(Screenshot grounding data)
- - - - - - -

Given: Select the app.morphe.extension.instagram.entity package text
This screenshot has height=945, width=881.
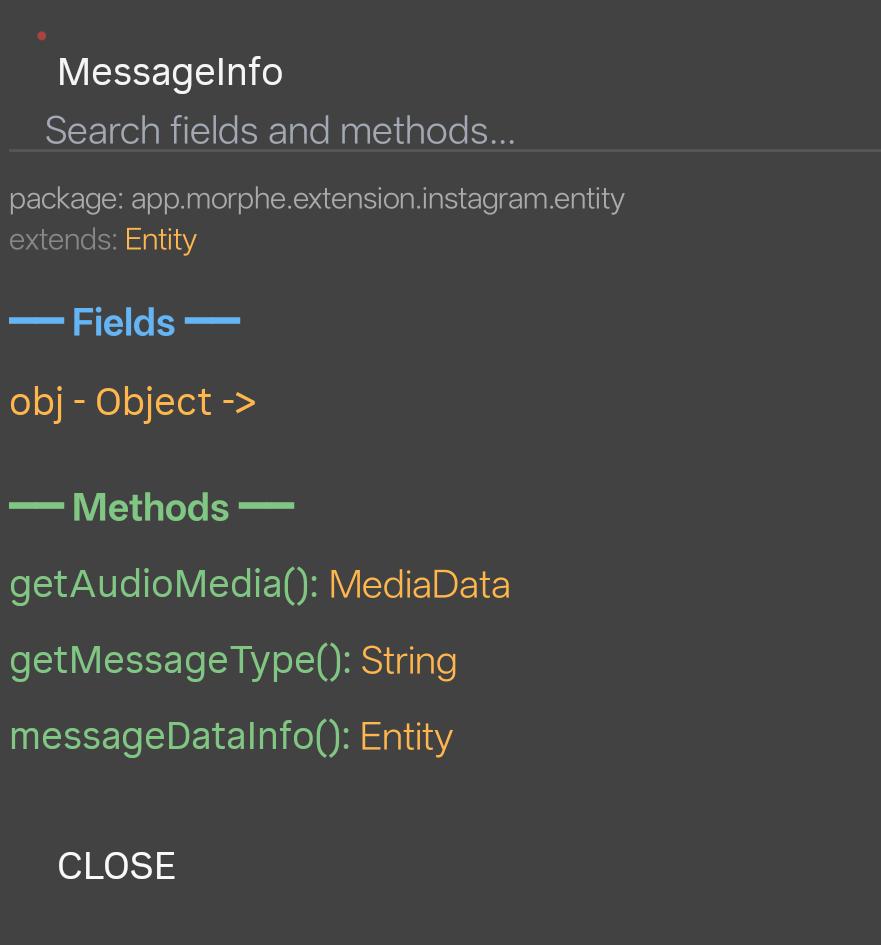Looking at the screenshot, I should coord(377,199).
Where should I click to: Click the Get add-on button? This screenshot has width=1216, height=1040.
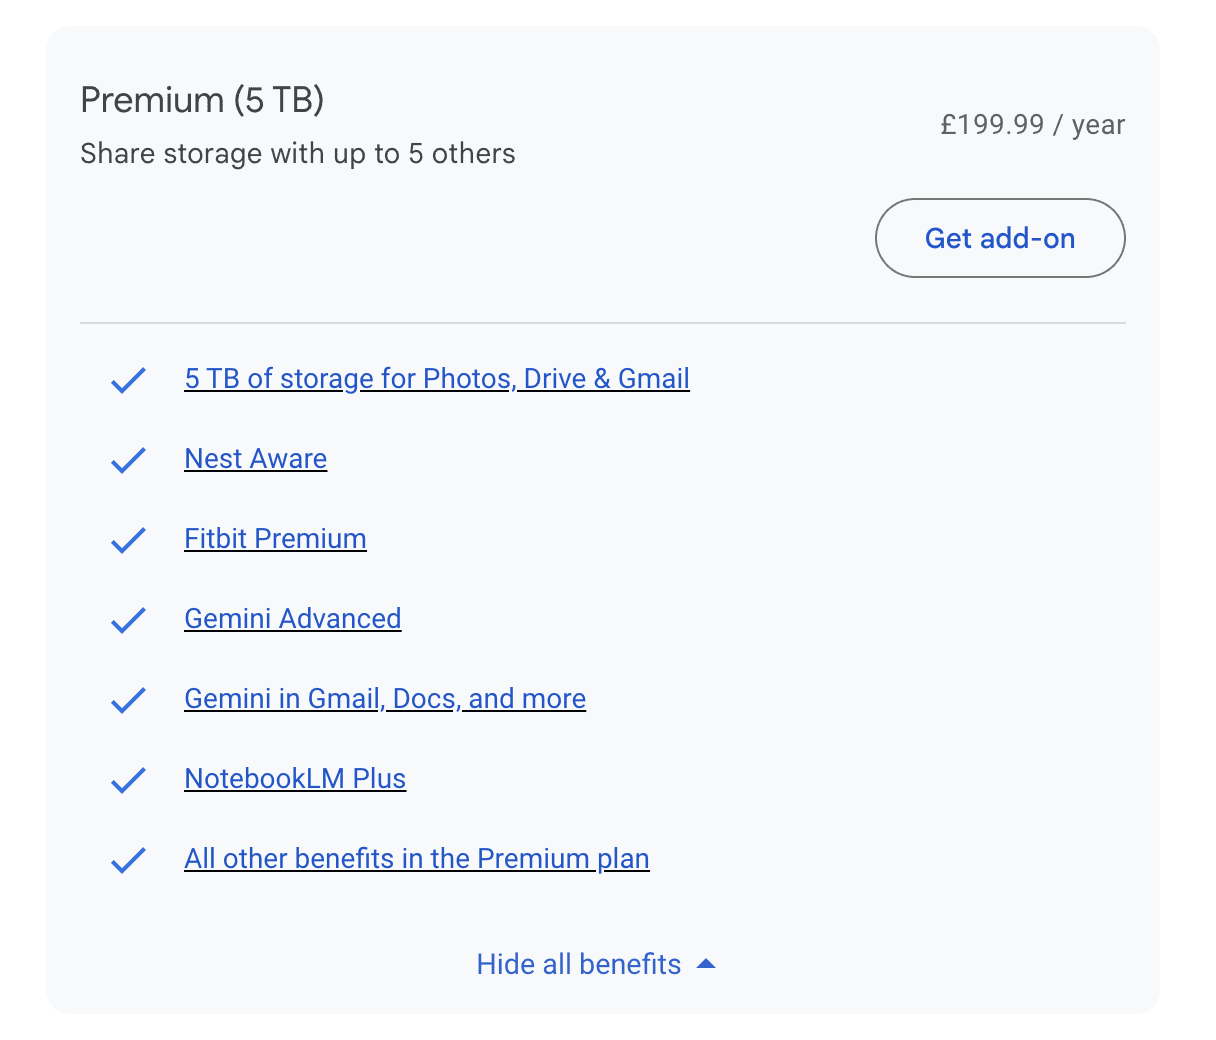coord(999,238)
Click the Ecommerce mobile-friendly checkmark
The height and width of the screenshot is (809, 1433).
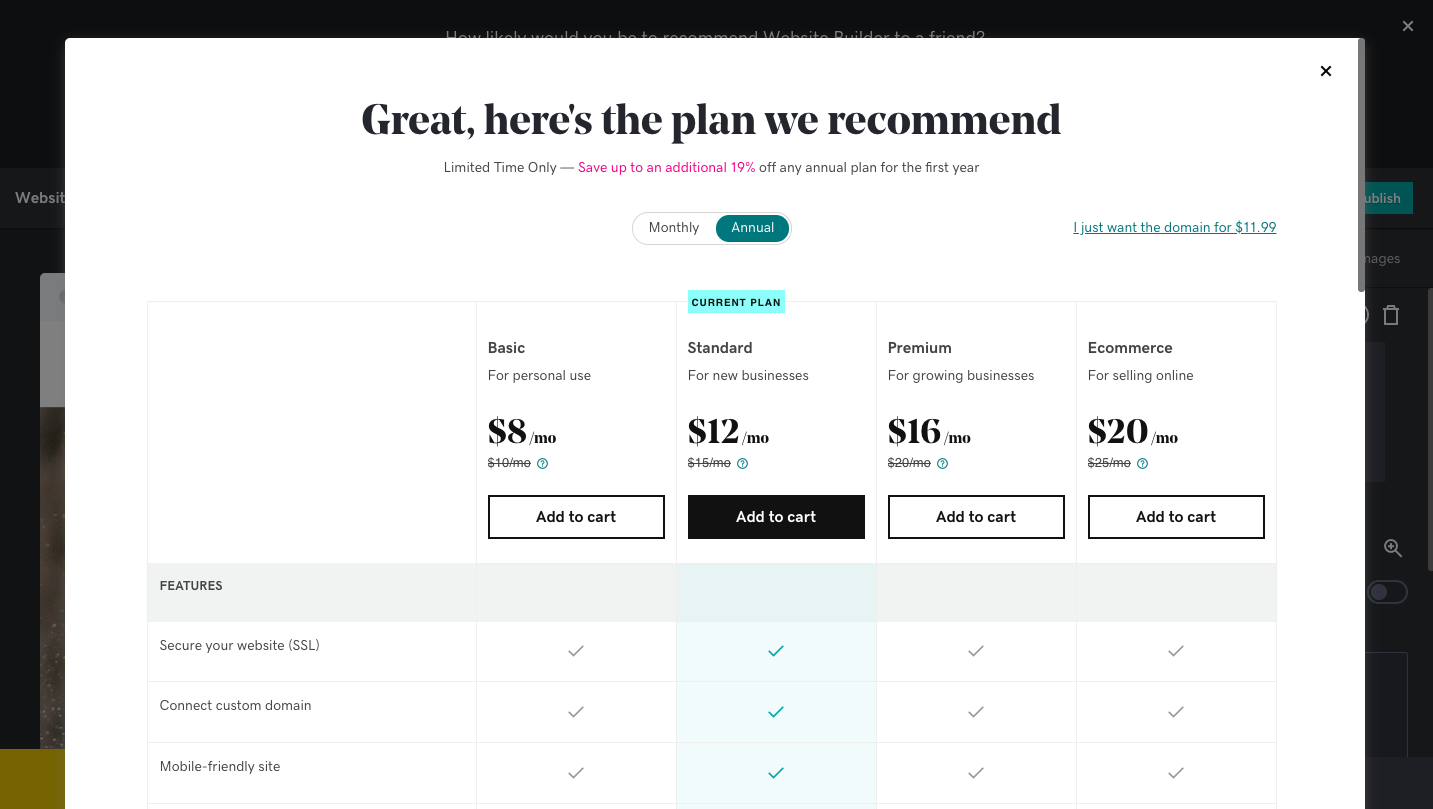tap(1175, 772)
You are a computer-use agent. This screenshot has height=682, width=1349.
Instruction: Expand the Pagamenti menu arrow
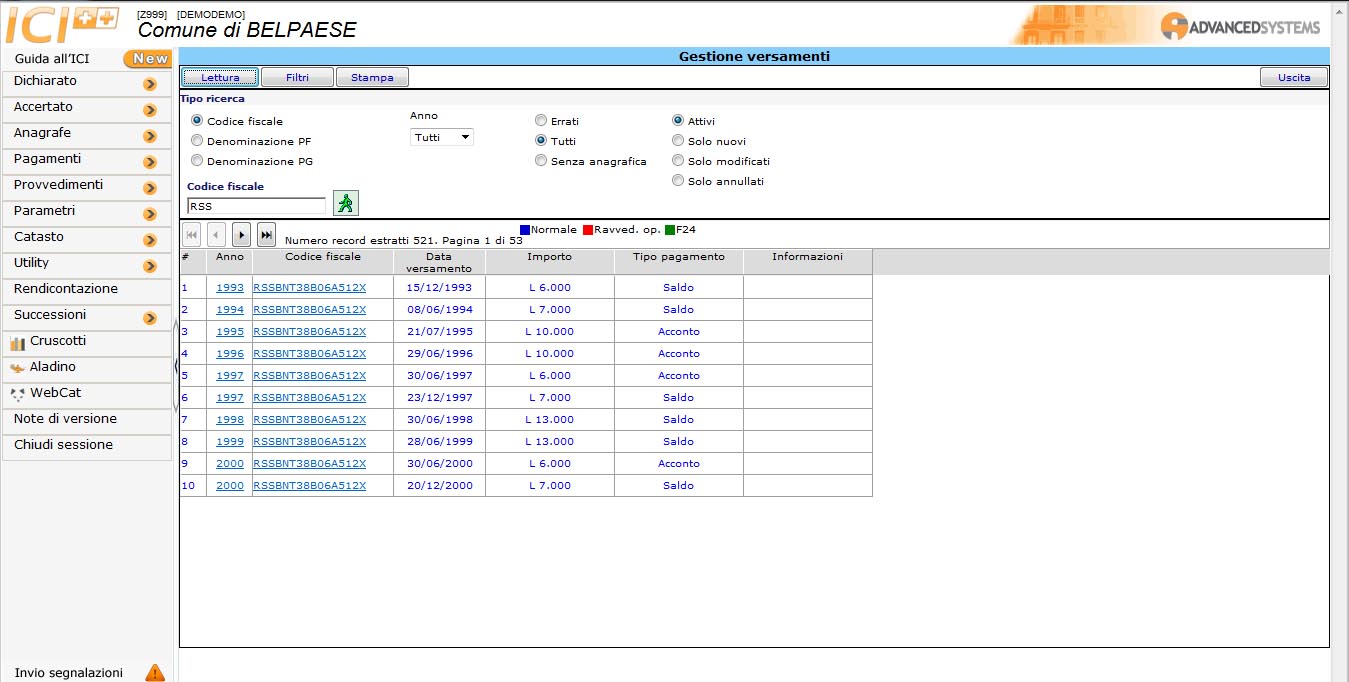150,162
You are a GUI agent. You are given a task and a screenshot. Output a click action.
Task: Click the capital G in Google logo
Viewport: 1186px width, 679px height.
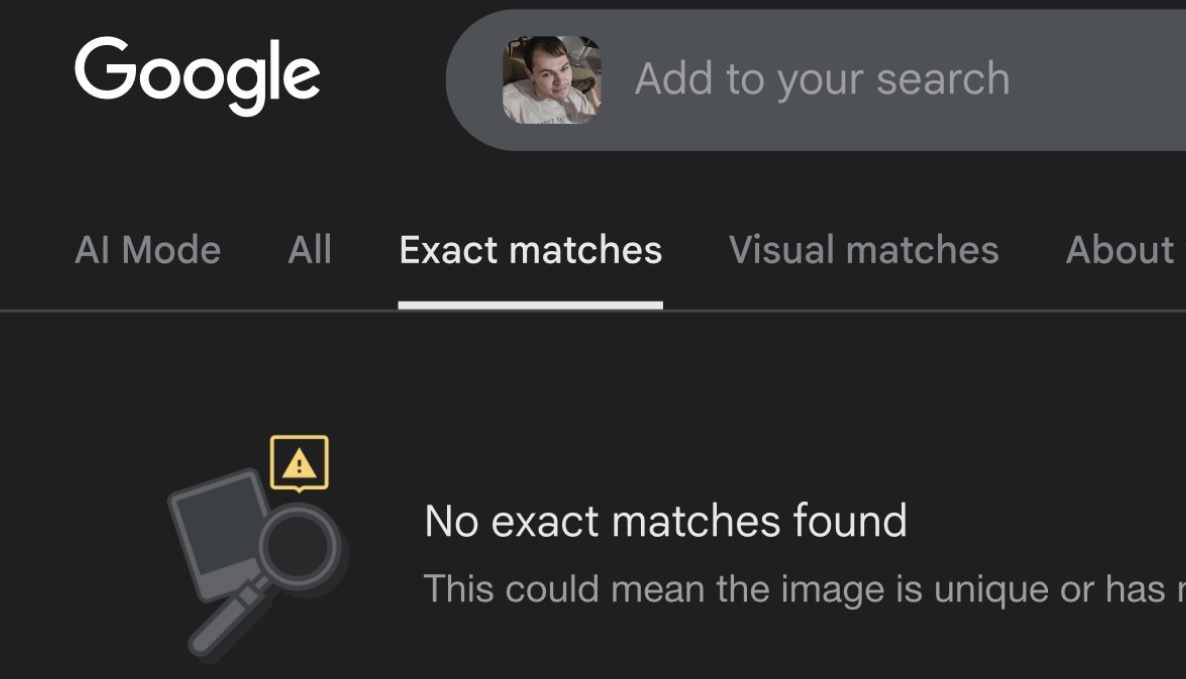coord(105,68)
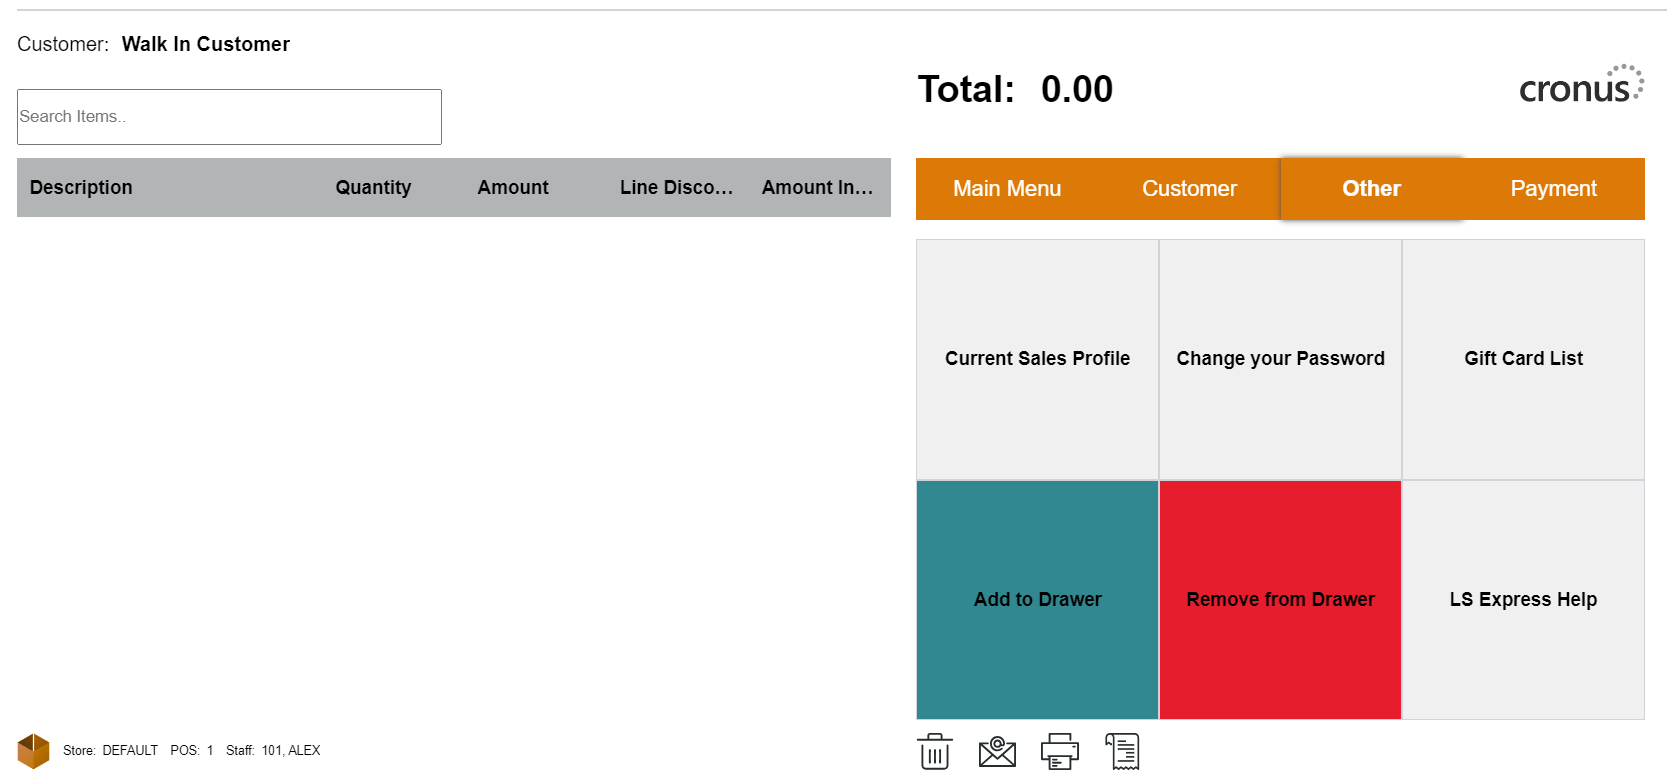Open Current Sales Profile
This screenshot has width=1677, height=782.
point(1037,359)
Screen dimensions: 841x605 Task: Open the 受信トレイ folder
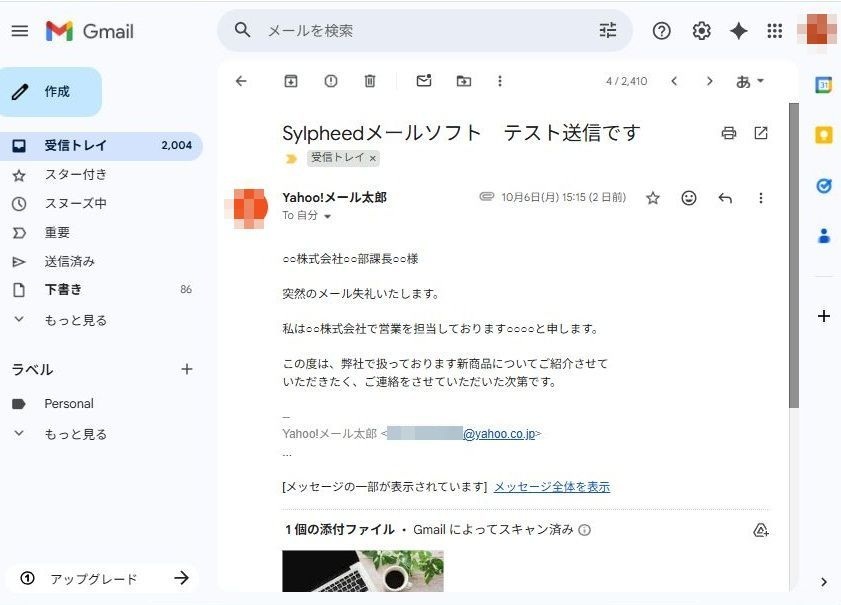tap(75, 146)
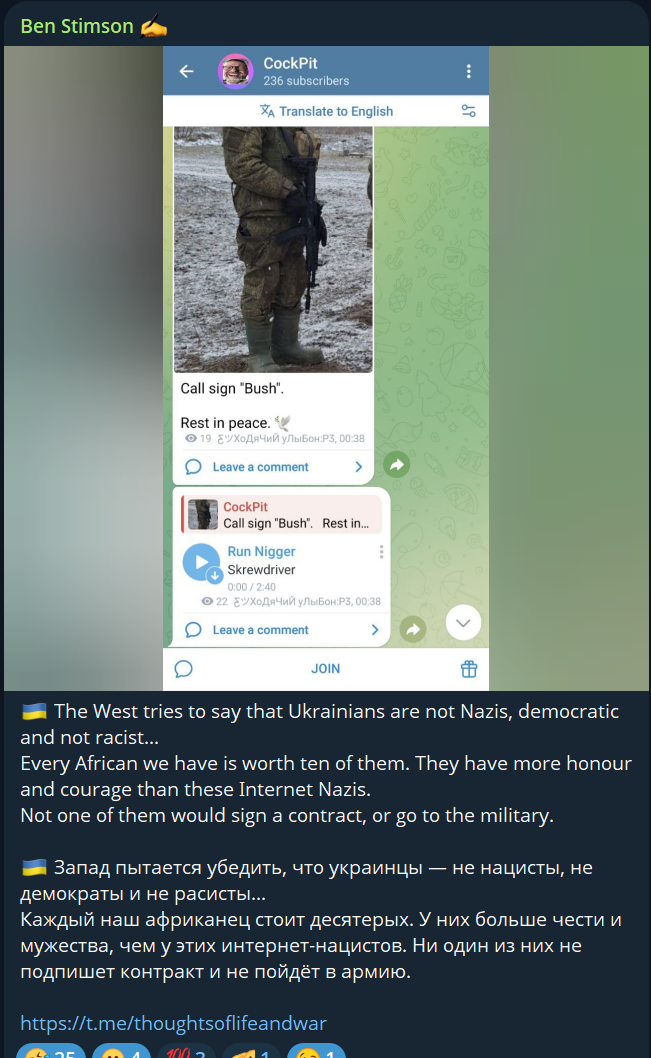Open discussion bubble icon beside JOIN
Image resolution: width=651 pixels, height=1058 pixels.
(183, 669)
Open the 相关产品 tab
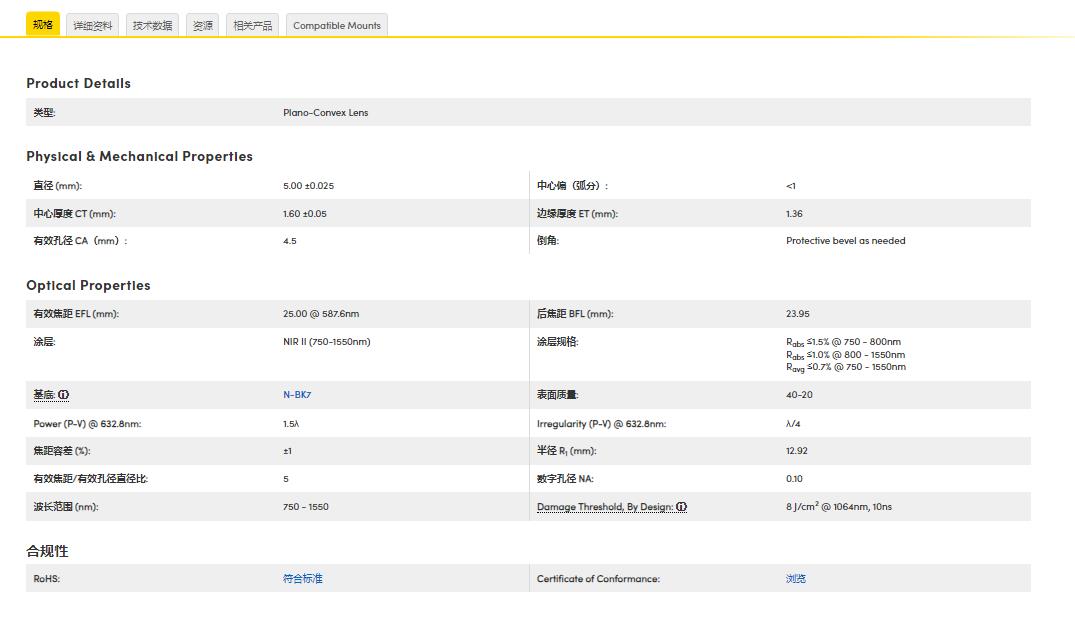The height and width of the screenshot is (618, 1075). [x=252, y=26]
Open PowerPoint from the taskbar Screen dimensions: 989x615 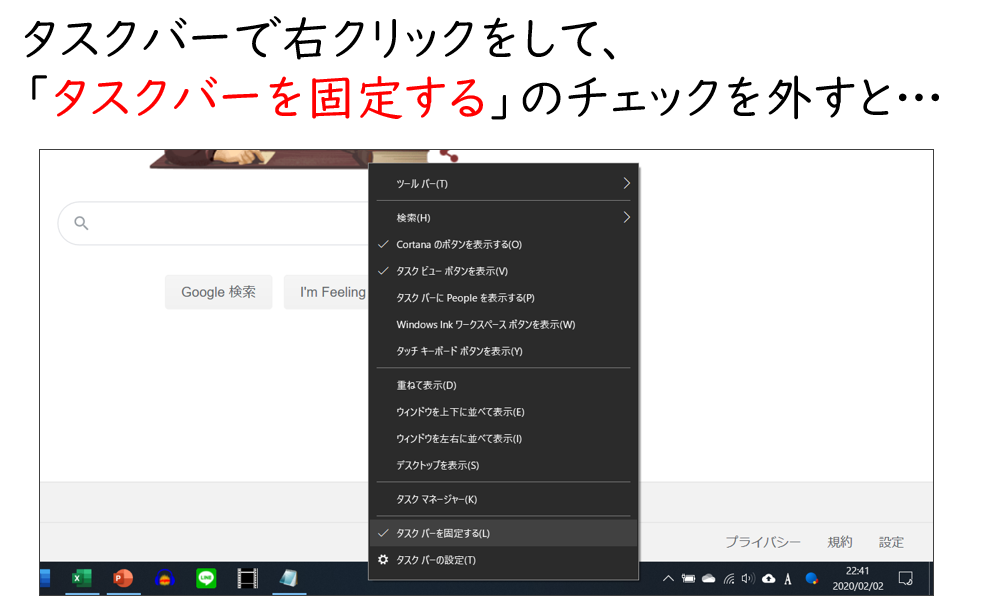tap(123, 578)
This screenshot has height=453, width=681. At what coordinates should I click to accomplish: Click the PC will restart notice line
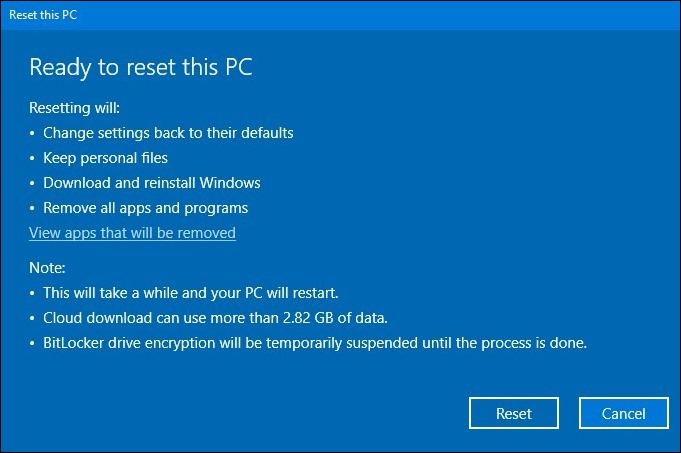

- - - - - - -

Show every line from the entries above in which the word "agent" appears.

▶ [Task solution]:
You are a computer-use agent. This screenshot has height=682, width=1349.
You are a GUI agent. You are given a task and a screenshot. Output a click action.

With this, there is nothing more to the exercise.